La cosa può sembrare paradossale, ma è proprio il progresso della scienza che mina il ruolo degli esperti. La scienza e le sue tecnologie di visualizzazione dei "segnali deboli" hanno fondamentalmente trasformato il principio di "non vedo il male, dunque non c’è male" che ha a lungo focalizzato l’attenzione sugli aspetti quantificabili e visibili dei rischi industriali. "Lasciate ciò agli esperti" è diventato uno slogan che non è più accettabile di "Si fidi di me, sono un medico", non sono altro che battute per film hollywoodiani.
L’invisibilità non è più una scusa per respingere sempre la decisione e l’azione, nella misura in cui il potere di nuocere della produzione industriale ha conseguenze sempre più rilevanti per ciascuno di noi. Questo potere di nuocere è generato dal carattere indeterminato degli imprevisti e dei rischi, che ha già reso ormai superate le politiche di sicurezza del complesso finanziario assicurativo su cui poggia il capitalismo contemporaneo.
– In che cosa questi mutamenti modificano l’equilibrio dei poteri, della politica e della democrazia?
– La società del rischio ha in effetti un immenso impatto politico. Si può persino dire che i rischi producano una situazione quasi rivoluzionaria: l’ordine sociale ne esce rovesciato, nella misura in cui il rischio entra in contraddizione con il concettodi cittadinanza limitato alla nazione. La cittadinanza è stata concepita in Occidente in termini di rischi "nazionali", cioè concernenti ogni persona vivente su di un dato territorio. La globalizzazione dei rischi mette in luce l’immensa difficoltà dello Stato-nazione di predire, organizzare e controllare il rischio in un mondo di reti mondiali interattive e di fenomeni ibridi, soprattutto quando nessuno assume la responsabilità dei risultati. La crisi della mucca pazza ce lo ricorda in modo esplosivo. I titolari delle decisioni politiche affermano che non sono responsabili: al più essi "regolano lo sviluppo". Gli scienziati dicono di creare nuove opportunità tecnologiche, ma di non decidere il modo con cui esse saranno usate. I capi d’impresa spiegano che essi rispondono alla domanda del consumatore. È ciò che io chiamo l’"irresponsabilità organizzata". La società è diventata un laboratorio in cui nessuno è responsabile del risultato degli esperimenti.

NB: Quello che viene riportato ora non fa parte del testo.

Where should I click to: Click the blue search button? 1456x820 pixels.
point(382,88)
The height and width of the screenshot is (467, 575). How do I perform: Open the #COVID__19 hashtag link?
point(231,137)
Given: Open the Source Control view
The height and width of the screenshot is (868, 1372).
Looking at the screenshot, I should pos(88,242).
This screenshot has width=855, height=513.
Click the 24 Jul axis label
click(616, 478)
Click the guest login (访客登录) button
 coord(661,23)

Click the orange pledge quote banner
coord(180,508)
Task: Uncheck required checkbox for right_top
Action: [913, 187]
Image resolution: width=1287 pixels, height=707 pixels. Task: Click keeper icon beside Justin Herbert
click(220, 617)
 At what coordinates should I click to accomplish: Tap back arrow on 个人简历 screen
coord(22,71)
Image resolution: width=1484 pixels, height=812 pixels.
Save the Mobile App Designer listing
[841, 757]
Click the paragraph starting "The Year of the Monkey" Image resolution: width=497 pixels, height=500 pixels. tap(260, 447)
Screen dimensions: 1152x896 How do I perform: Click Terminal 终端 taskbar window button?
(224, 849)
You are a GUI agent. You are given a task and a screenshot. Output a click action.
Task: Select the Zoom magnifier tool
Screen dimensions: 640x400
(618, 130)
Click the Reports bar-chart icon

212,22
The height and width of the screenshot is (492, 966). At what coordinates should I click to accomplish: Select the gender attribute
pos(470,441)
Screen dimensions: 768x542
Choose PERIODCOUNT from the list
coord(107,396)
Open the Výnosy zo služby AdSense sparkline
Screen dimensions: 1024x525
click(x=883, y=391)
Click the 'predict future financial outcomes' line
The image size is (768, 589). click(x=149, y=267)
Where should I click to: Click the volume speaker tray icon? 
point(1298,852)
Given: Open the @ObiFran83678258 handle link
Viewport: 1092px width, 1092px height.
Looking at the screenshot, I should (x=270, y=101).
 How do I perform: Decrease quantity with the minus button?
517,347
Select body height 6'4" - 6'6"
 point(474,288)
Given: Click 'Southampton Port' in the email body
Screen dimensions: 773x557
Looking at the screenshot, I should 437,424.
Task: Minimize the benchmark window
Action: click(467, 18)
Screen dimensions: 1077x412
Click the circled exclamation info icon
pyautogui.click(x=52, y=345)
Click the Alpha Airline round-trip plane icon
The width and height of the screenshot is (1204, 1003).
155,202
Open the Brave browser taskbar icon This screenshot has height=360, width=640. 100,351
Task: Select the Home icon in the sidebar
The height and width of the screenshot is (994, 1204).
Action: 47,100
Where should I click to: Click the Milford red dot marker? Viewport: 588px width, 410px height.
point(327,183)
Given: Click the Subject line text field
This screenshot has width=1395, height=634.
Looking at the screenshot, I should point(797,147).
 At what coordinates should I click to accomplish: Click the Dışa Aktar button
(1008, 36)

– Si può immaginare una nuova regolamentazione dei rischi?
– Le domande che seguono sono cruciali per regolare i conflitti legati alla gestione dei rischi: chi deve provare che cosa? A chi spetta l’onere della prova? Che cos’è una prova in una condizione d’incertezza? Quali sono le norme di responsabilità in vigore? Ed infine: chi deve pagare il conto? Se una politica di gestione dei rischi risponde a questi interrogativi, essa darà un carattere concreto all’idea di evoluzione sociale. Perché cambiare le politiche di rischio implica il cambiamento dei rapporti di potere che attraversano oggi la regolamentazione dei rischi .
Abbiamo bisogno di una cultura dell’incertezza che sia chiaramente distinta dalle culture del rischio residuale da un lato, e dalla sicurezza assoluta dall’altro. La chiave di questa cultura dell’incertezza risiede nella capacità di affrontare liberamente tutti gli approcci del rischio: riconoscere la differenza tra un rischio quantificato ed un’incertezza non quantificata; arbitrare tra differenti razionalità, dimostrare la propria volontà di agire in modo responsabile riguardo ai danni che si possono produrre a dispetto di tutte le precauzioni. Così, una cultura dell’incertezza non parlerà alla leggera di "rischi residuali" nella misura in cui questa espressione indica nei fatti un rischio con cui si spera di non doversi mai confrontare. Ma la cultura dell’incertezza differisce anche profondamente dalla "cultura del non rischio", che consiste nell’imbrigliare l’innovazione con dispositivi di sicurezza fin dalla sua origine.